Kenya: struggle to prevent Somali deaths at border

7 June 2002

UNHCR and partner agencies (MSF Spain and Trocaire) are struggling to help vulnerable Somali refugees in a ramshackle border zone camp in northern Kenya where 17 people, most of them children, have died of disease and malnutrition since June 2. Health workers say contaminated water and lack of proper food are responsible for cases of diarrhoea and conjunctivitis. MSF's newly established therapeutic feeding centre received 14 new patients on Thursday. Two children, one a refugee and the other a local child, died while being given treatment.

UNHCR estimates that there are 250 refugee families classified as vulnerable in Mandera town and the nearby makeshift camp, dubbed Border Point One, which is located a mere 500 metres from the border. In Mandera town, there are 100 vulnerable families. A number of the families are headed by elderly women and many include orphans and disabled persons

UNHCR staff report that refugee children can be seen everywhere in Mandera town scavenging for food, begging and trying to find work to help their families survive. Women often have to walk a fair distance in search of firewood. Refugee leaders fear that this makes them vulnerable to abuse.

The situation on the border has calmed over the past two days, with no gunfire reported in the area. However, UNHCR continues to insist on authorisation to move the Somali refugees away from the border to existing refugee camps deeper inside Kenya. To date, the Kenyan authorities have declined permission to move the group.

§ Dataset extract:
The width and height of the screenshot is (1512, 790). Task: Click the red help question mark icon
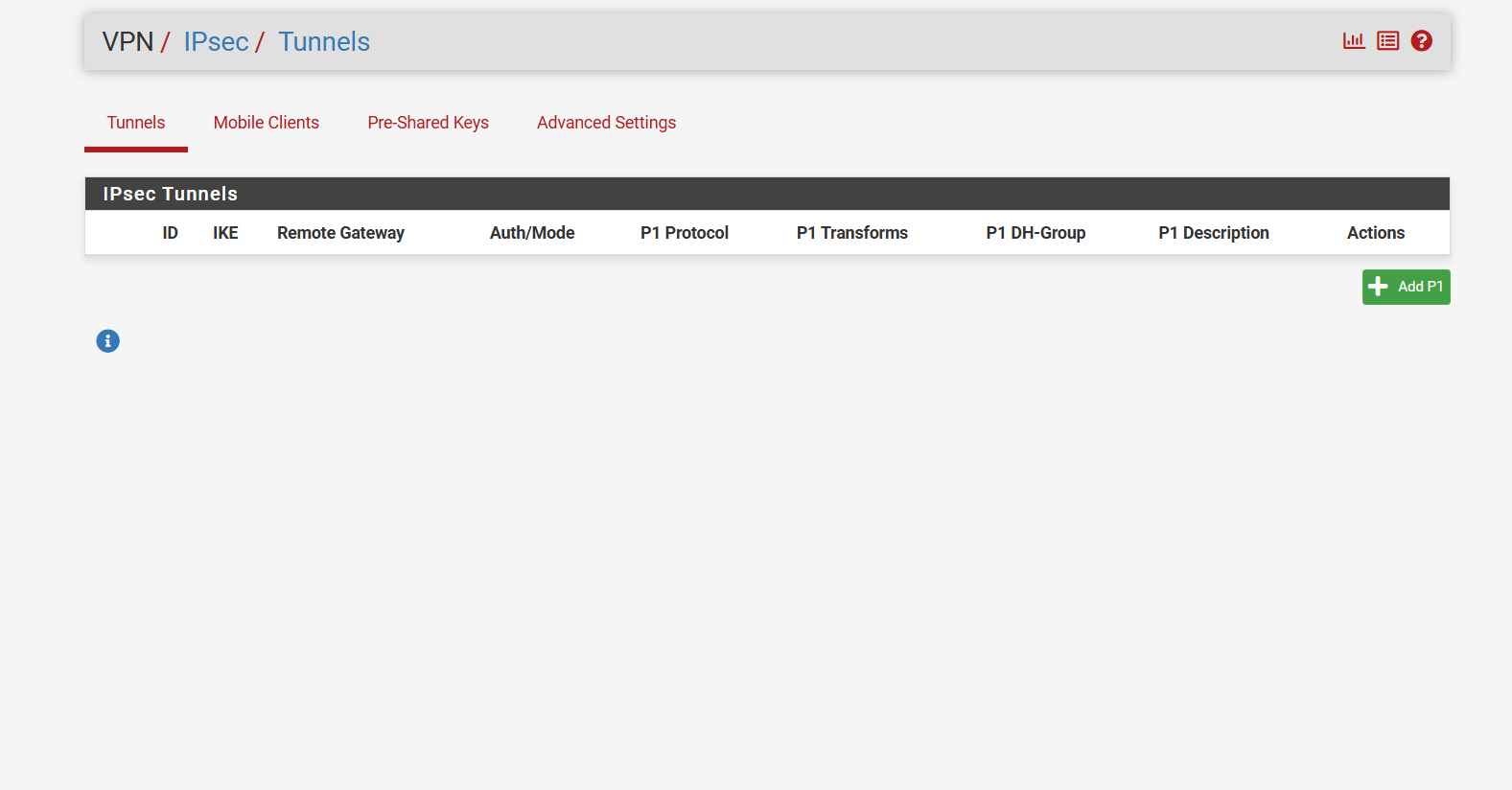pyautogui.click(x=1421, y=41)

==

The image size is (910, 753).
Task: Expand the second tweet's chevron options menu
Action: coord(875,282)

§ About this task:
Transcribe the part of the Kenya border report from "UNHCR and partner" to "being given treatment.". The items come from a different source than the text.

§ Task result:
UNHCR and partner agencies (MSF Spain and Trocaire) are struggling to help vulnerable Somali refugees in a ramshackle border zone camp in northern Kenya where 17 people, most of them children, have died of disease and malnutrition since June 2. Health workers say contaminated water and lack of proper food are responsible for cases of diarrhoea and conjunctivitis. MSF's newly established therapeutic feeding centre received 14 new patients on Thursday. Two children, one a refugee and the other a local child, died while being given treatment.